--- Given data Enclosed Below ---

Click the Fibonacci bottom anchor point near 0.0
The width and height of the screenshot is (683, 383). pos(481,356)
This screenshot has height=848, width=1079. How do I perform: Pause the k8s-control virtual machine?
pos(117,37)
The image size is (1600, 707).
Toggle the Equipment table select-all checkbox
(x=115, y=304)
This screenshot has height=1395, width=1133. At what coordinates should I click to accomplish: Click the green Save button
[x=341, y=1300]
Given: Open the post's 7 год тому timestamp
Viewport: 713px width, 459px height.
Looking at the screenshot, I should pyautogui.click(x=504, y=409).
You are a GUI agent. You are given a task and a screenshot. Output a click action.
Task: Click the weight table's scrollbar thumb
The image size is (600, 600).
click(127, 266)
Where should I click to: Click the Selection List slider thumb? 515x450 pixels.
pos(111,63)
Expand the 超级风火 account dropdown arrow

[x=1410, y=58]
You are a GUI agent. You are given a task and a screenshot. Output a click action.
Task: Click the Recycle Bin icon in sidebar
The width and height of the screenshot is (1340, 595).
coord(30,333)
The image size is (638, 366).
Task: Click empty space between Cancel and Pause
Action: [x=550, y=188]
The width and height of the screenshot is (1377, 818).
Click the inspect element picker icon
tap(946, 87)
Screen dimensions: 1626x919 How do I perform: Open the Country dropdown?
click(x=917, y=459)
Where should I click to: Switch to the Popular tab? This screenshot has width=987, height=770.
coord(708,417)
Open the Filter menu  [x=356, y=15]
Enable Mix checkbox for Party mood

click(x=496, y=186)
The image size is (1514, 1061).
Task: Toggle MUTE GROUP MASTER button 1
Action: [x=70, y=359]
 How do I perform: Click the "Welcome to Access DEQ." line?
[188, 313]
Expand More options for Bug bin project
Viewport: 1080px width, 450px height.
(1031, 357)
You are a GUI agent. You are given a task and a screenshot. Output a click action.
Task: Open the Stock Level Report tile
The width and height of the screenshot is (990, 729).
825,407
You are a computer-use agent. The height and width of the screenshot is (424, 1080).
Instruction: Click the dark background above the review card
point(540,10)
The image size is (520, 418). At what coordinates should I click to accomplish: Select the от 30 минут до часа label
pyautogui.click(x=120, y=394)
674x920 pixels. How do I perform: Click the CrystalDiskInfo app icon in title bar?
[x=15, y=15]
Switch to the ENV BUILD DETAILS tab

--- End of Enclosed Given data ---

- Prompt -
The records must be given again in full, exactly as they were written.

- Solution to the exercise -
Click the Fibonacci bottom anchor point near 0.0
The width and height of the screenshot is (683, 383). pos(481,356)
This screenshot has height=848, width=1079. How do I perform: Pause the k8s-control virtual machine?
pos(117,37)
The image size is (1600, 707).
Toggle the Equipment table select-all checkbox
(x=115, y=304)
This screenshot has height=1395, width=1133. At what coordinates should I click to accomplish: Click the green Save button
[x=341, y=1300]
Given: Open the post's 7 год тому timestamp
Viewport: 713px width, 459px height.
Looking at the screenshot, I should pyautogui.click(x=504, y=409).
You are a GUI agent. You are given a task and a screenshot. Output a click action.
Task: Click the weight table's scrollbar thumb
The image size is (600, 600).
click(127, 266)
Where should I click to: Click the Selection List slider thumb? 515x450 pixels.
pos(111,63)
Expand the 超级风火 account dropdown arrow

[x=1410, y=58]
You are a GUI agent. You are given a task and a screenshot. Output a click action.
Task: Click the Recycle Bin icon in sidebar
The width and height of the screenshot is (1340, 595).
coord(30,333)
The image size is (638, 366).
Task: Click empty space between Cancel and Pause
Action: [x=550, y=188]
The width and height of the screenshot is (1377, 818).
Click the inspect element picker icon
tap(946, 87)
Screen dimensions: 1626x919 How do I perform: Open the Country dropdown?
click(x=917, y=459)
Where should I click to: Switch to the Popular tab? This screenshot has width=987, height=770.
coord(708,417)
Open the Filter menu  [x=356, y=15]
Enable Mix checkbox for Party mood

click(x=496, y=186)
The image size is (1514, 1061).
Task: Toggle MUTE GROUP MASTER button 1
Action: [x=70, y=359]
 How do I perform: Click the "Welcome to Access DEQ." line?
[188, 313]
Expand More options for Bug bin project
Viewport: 1080px width, 450px height.
(1031, 357)
You are a GUI agent. You are given a task and a screenshot. Output a click action.
Task: Open the Stock Level Report tile
The width and height of the screenshot is (990, 729).
825,407
You are a computer-use agent. The height and width of the screenshot is (424, 1080).
Instruction: Click the dark background above the review card
point(540,10)
The image size is (520, 418). At what coordinates should I click to accomplish: Select the от 30 минут до часа label
pyautogui.click(x=120, y=394)
674x920 pixels. How do I perform: Click the CrystalDiskInfo app icon in title bar?
[x=15, y=15]
Switch to the ENV BUILD DETAILS tab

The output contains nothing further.